355 266-Mektub

Sôfiyyenin büyüklerinin, (Allahü teâlâ, ism­lerini ve sıfatlarını izhâr için, bize muhtâcdır) anlaşılan sözleri, bu fakîre çok ağır geliyor. Yaratılmakla, biz kıymetlendik, şereflendik. Allahü teâlâda bir­şey artmadı. Böyle şeyler söylemek, çok yersiz ve çirkindir. Ez-zâriyât sû­resinin, (Cinnîleri ve insanları, ancak bana ibâdet etmeleri için yaratdım) meâlindeki ellialtıncı âyeti gösteriyor ki, cinnîlerin ve insanların yaratılma­sı, Allahü teâlâyı tanımaları içindir ki, bunlar için şeref ve se’âdetdir. Yok­sa, Onun birşey kazanması için değildir. Hadîs-i kudsîde, [ya’nî Peygambe­rin “sallallahü aleyhi ve sellem” mubârek ağzından,] Allahü teâlânın, (Ma’rûf olmak, tanınmak için herşeyi yaratdım) buyurması, (Onların be­ni tanımakla şereflenmesi için) demekdir. Yoksa, (Tanınayım ve onların ta­nıması ile kemâl bulayım) demek değildir. Bu ma’nâ, Allahü teâlâya lâyık değildir.

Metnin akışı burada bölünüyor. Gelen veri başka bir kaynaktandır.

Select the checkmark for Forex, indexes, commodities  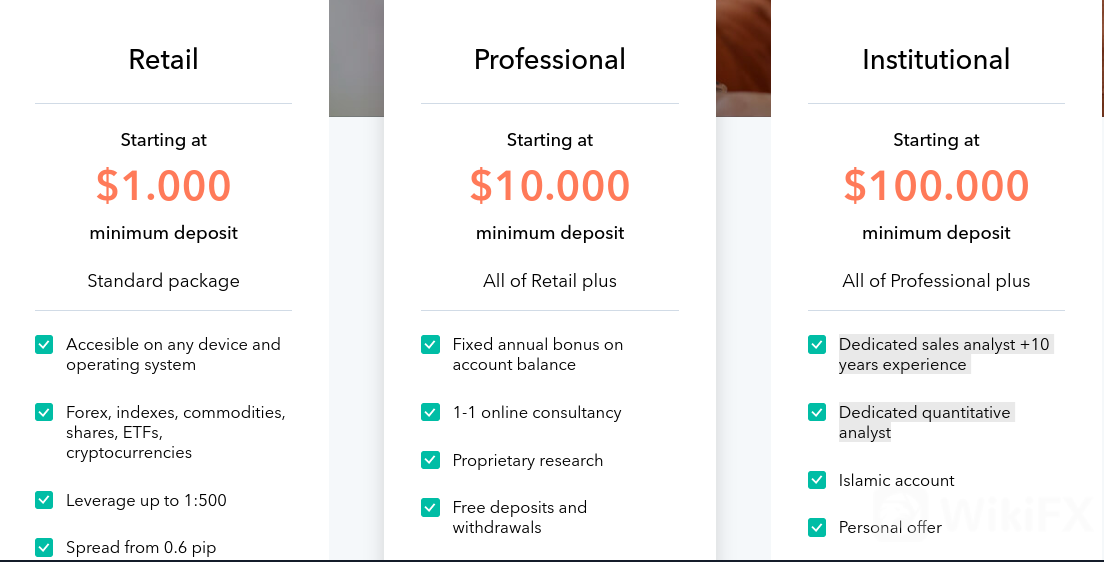(44, 412)
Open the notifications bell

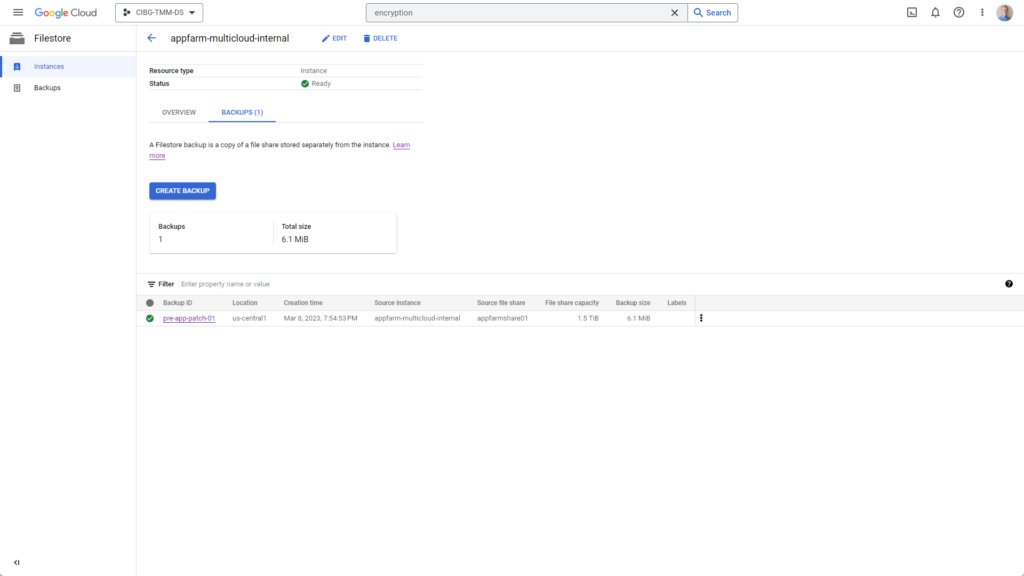tap(935, 13)

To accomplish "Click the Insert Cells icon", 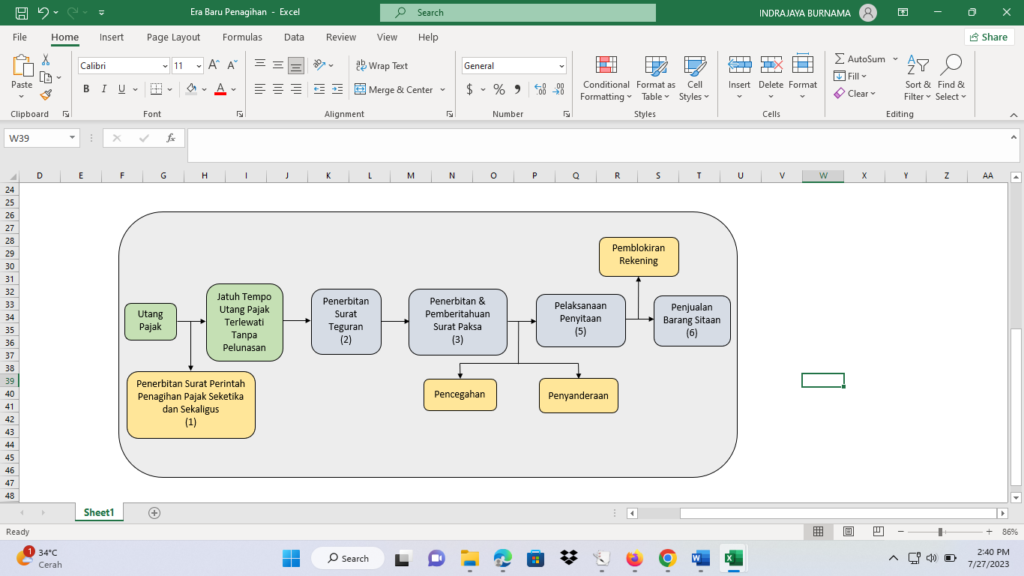I will pos(739,66).
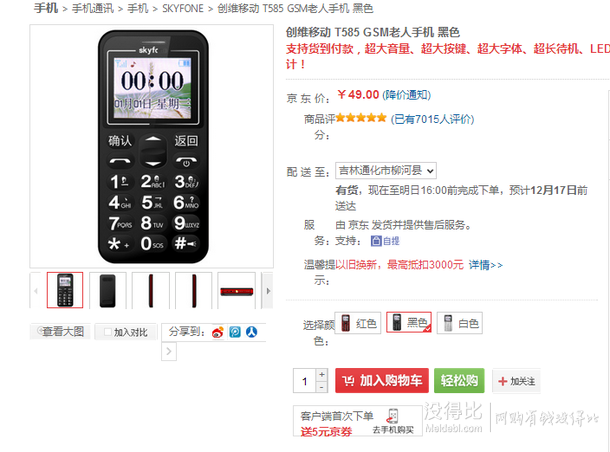
Task: Expand more share options chevron
Action: click(x=169, y=352)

Allahü teâlâda, noksanlık sıfatları ve mahlûkların hâssa ve alâmetleri yokdur. Madde değildir. Cism değildir. Mekânlı değildir. [Ya’nî, yer kap­layıcı değildir.] Zemânlı değildir. [Bir yerde bulunmadığı gibi, zemânı da yokdur.] Kemâl sıfatları, kusûrsuzluklar yalnız Ondadır. Sekiz kemâl sıfa­tı olduğunu bildirmişdir ki şunlardır: (Hayât), diri olmasıdır. (İlm), bilme­sidir. (Kudret), gücü yetmesidir. (İrâde), dilemesidir. (Sem’), işitmesidir. (Basar), görmesidir. (Kelâm), söyleyici olmasıdır. (Tekvîn), yaratmasıdır. Bu sıfatları, kendinden ayrı olarak vardır. Varlıkları ilmde değildir. [Ya’nî, nazarî ve teorik var denilmiş olmayıp], hâricde ve hakîkatde vardırlar. Kendi var olduğu gibi, bu sıfatları da ayrıca vardır. Vahdet-i vücûde inanan Sôfiyyûnun sandığı ve fârisî beyt tercemesi:

Akl ve düşünce ile, sıfatlar başkadır. Hakîkatde ise, hepsi tâm kendisidir.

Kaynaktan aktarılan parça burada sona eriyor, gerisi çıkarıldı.